[Provided data — start]
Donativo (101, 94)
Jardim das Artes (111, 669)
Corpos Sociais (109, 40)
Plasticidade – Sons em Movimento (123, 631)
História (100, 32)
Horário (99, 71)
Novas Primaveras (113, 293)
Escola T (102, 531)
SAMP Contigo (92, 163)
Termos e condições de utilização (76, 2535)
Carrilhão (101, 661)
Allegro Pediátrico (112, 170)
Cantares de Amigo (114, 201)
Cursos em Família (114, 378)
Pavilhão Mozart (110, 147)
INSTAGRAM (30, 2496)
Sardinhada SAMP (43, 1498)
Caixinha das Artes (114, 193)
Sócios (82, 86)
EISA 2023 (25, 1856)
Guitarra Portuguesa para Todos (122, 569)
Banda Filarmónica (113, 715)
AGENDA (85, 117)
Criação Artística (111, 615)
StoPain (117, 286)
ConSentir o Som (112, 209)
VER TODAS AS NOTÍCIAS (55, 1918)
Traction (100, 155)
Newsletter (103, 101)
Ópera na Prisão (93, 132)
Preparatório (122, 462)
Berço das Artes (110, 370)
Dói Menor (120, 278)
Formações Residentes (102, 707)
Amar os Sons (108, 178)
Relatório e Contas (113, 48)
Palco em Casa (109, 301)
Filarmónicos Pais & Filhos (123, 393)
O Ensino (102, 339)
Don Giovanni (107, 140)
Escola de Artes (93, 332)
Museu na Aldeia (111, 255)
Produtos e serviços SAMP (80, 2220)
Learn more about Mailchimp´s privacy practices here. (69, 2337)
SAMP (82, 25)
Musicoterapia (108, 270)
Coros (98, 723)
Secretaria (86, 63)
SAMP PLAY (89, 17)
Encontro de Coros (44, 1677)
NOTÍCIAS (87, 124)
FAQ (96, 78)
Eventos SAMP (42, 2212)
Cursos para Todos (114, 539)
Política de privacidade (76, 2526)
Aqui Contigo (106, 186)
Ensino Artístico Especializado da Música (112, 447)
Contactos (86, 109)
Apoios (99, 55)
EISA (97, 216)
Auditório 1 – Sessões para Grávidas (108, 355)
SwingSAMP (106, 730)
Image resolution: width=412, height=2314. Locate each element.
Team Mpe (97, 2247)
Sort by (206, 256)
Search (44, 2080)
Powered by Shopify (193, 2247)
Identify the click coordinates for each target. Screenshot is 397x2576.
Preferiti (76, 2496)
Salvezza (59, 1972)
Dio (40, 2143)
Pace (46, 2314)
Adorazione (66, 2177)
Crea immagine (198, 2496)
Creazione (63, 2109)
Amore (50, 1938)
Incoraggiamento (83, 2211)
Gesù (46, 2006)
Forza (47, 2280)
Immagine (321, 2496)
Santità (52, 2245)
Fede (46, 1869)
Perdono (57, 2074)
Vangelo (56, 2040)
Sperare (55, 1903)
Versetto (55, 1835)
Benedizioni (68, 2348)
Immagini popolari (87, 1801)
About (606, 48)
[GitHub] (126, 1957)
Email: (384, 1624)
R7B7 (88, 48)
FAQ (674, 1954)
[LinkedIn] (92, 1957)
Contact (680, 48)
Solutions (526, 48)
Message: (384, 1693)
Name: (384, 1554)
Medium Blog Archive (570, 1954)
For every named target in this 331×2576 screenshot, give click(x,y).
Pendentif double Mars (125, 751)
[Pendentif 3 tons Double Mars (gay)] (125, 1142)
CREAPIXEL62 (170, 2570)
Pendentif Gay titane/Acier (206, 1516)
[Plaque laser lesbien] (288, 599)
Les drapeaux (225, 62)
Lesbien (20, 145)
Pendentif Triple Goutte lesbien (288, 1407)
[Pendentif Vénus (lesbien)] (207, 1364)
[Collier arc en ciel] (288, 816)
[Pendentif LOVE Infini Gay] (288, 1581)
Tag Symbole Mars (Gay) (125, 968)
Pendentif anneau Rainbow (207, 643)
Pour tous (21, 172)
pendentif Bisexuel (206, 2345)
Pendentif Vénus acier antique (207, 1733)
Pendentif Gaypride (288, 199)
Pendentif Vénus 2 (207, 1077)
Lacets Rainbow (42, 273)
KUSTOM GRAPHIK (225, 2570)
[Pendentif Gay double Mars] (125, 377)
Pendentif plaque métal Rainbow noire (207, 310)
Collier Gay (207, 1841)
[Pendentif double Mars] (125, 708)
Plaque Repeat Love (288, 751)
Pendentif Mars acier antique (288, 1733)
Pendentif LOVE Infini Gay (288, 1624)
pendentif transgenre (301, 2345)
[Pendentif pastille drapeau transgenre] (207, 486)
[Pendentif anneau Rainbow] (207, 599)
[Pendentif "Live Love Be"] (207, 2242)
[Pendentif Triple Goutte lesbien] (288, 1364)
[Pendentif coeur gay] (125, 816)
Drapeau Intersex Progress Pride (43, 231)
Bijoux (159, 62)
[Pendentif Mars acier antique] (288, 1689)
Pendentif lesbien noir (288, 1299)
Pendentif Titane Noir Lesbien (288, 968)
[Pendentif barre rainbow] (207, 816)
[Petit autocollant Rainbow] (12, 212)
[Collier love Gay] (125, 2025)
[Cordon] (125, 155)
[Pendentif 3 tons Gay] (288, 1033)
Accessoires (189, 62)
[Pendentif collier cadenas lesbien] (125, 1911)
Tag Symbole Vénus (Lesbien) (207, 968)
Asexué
[Provided data — finish]
Problem:
All that is needed is the exact run of lines above from the line containing "Sort by (206, 256)" through the line containing "Sperare (55, 1903)", both of them included.

Solution for this problem:
Sort by (206, 256)
Search (44, 2080)
Powered by Shopify (193, 2247)
Identify the click coordinates for each target. Screenshot is 397x2576.
Preferiti (76, 2496)
Salvezza (59, 1972)
Dio (40, 2143)
Pace (46, 2314)
Adorazione (66, 2177)
Crea immagine (198, 2496)
Creazione (63, 2109)
Amore (50, 1938)
Incoraggiamento (83, 2211)
Gesù (46, 2006)
Forza (47, 2280)
Immagine (321, 2496)
Santità (52, 2245)
Fede (46, 1869)
Perdono (57, 2074)
Vangelo (56, 2040)
Sperare (55, 1903)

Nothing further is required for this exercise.